SHORT PROBLEM:
Return every line of the listing below that contains the string "width", treating uppercase and lowercase as different.

Listing on locating elements on screens:
>> Start

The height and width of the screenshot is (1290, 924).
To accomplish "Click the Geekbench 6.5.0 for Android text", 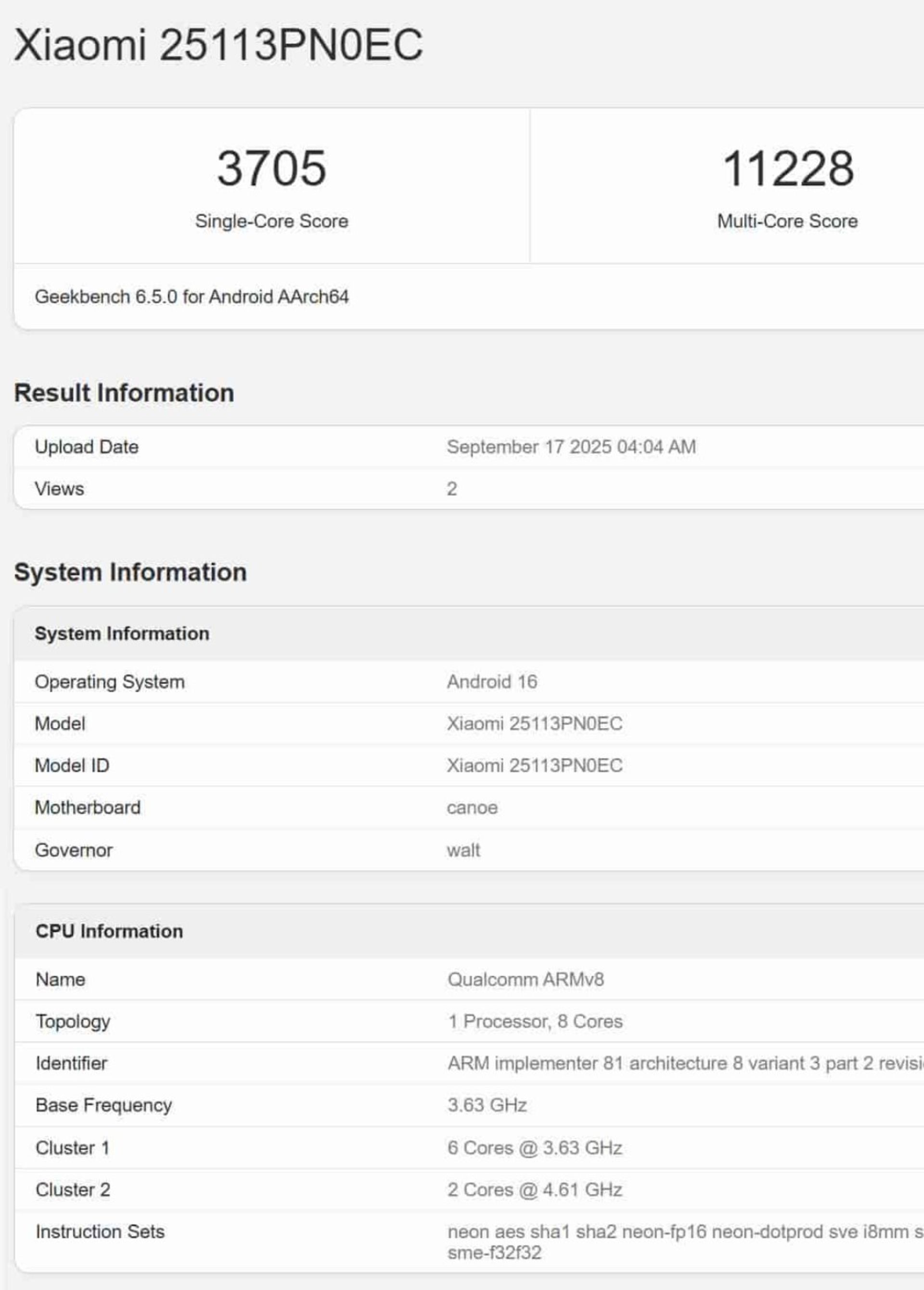I will coord(192,297).
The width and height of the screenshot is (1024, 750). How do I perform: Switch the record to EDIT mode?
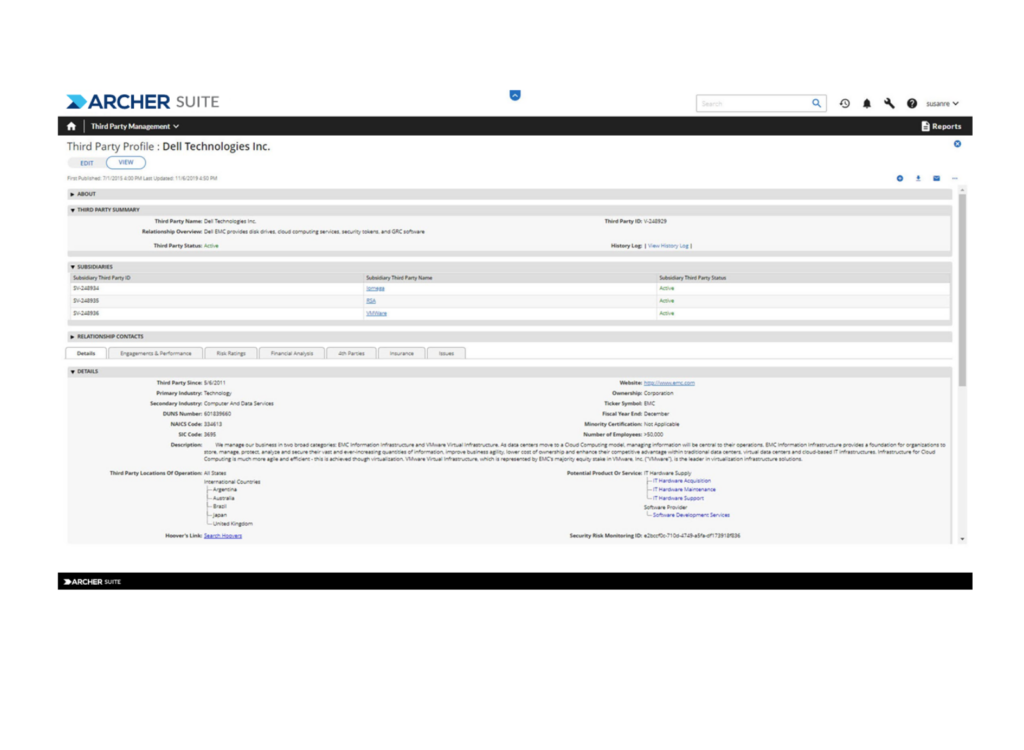pos(87,163)
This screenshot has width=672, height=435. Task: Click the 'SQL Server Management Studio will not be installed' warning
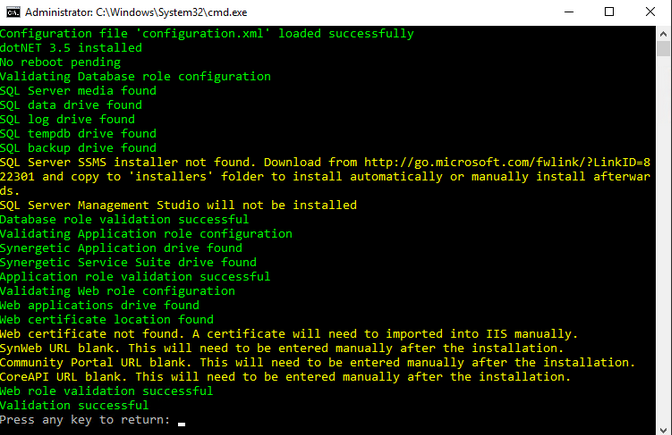(x=178, y=205)
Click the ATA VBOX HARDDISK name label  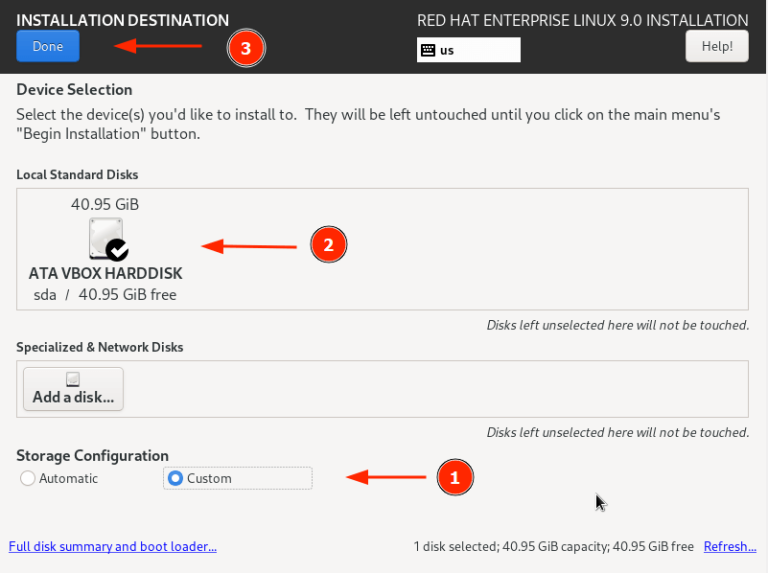click(105, 273)
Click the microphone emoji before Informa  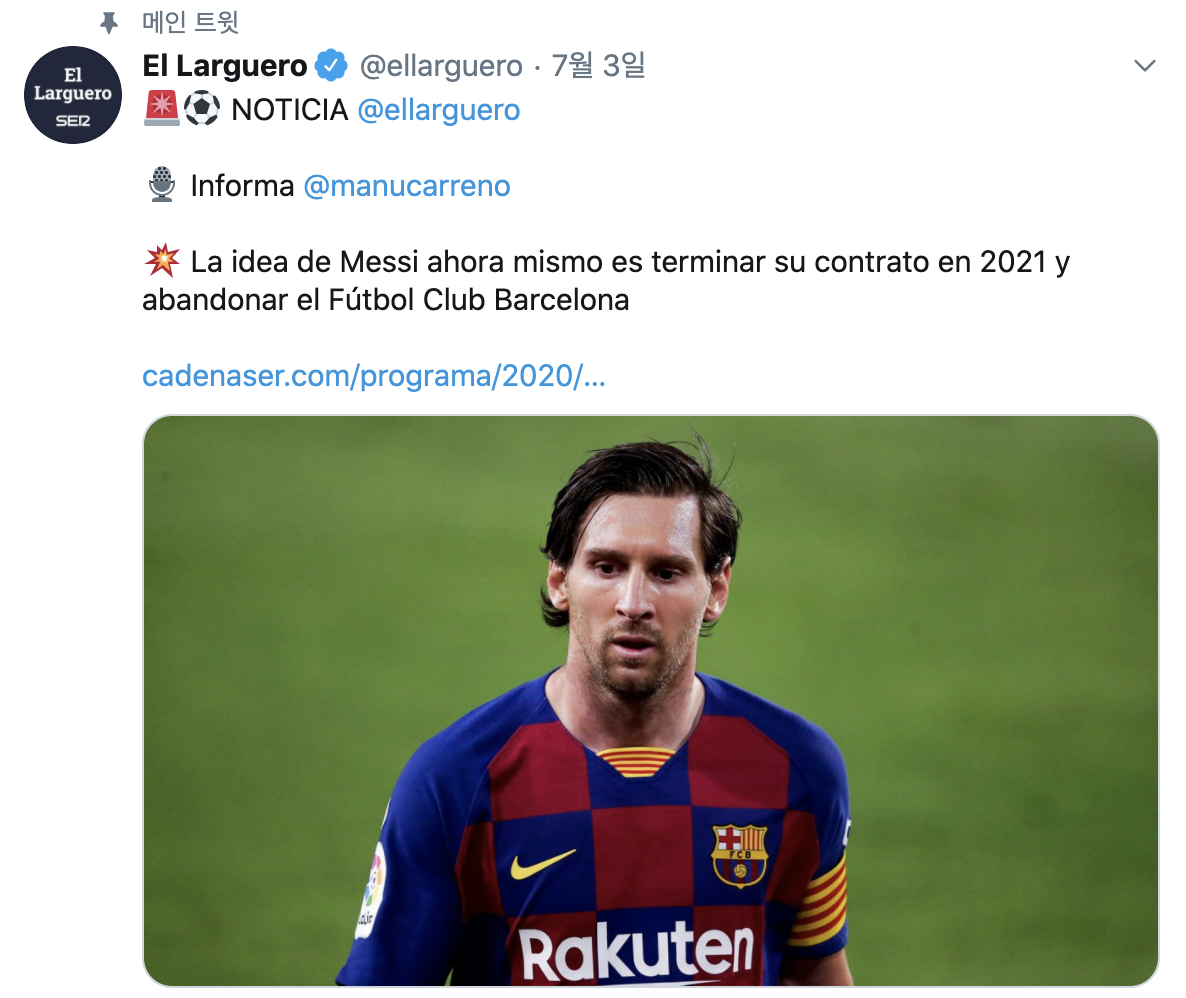click(x=162, y=185)
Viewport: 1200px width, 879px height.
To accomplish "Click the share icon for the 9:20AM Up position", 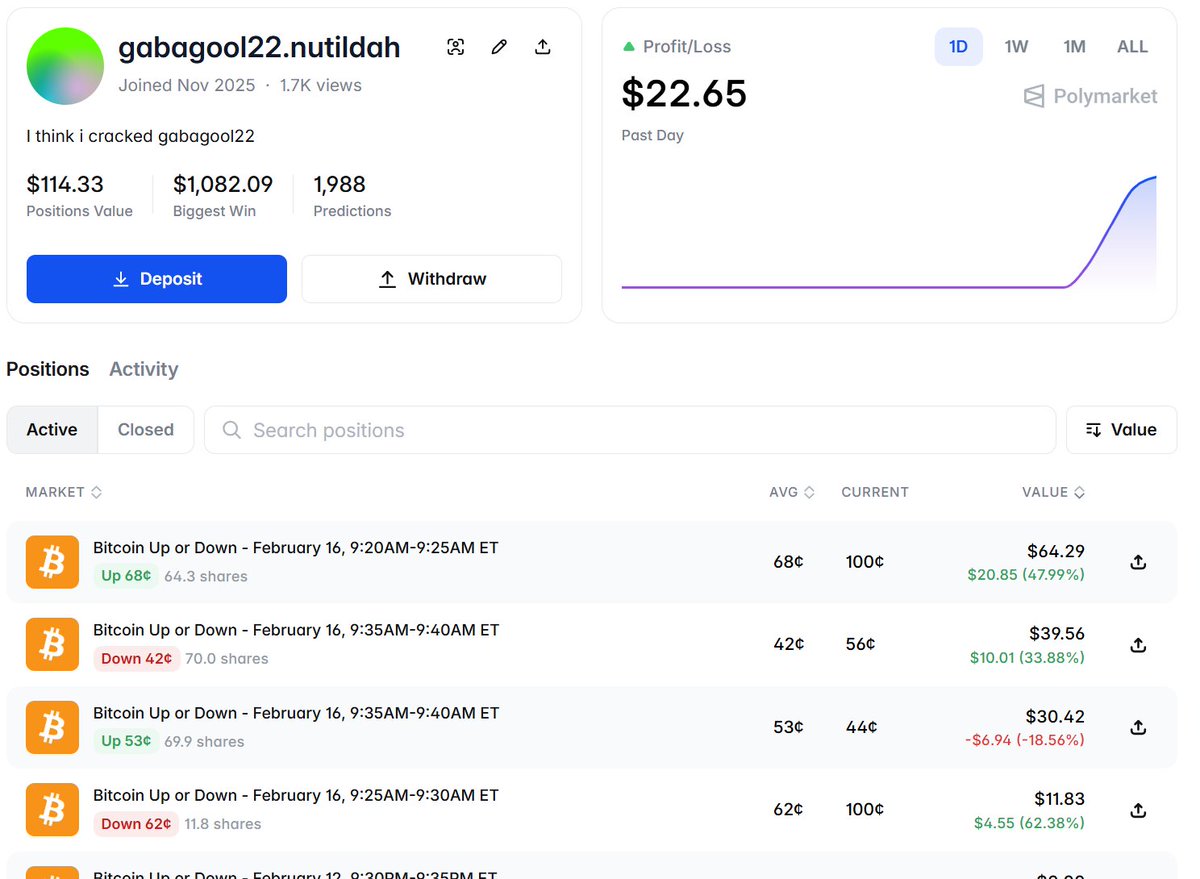I will point(1138,562).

>> End

EXPECTED ANSWER:
The height and width of the screenshot is (1290, 924).
The width and height of the screenshot is (1024, 750). How do I perform: Switch the record to EDIT mode?
This screenshot has width=672, height=435. Task: Click the 'SQL Server Management Studio will not be installed' warning
Viewport: 1200px width, 879px height.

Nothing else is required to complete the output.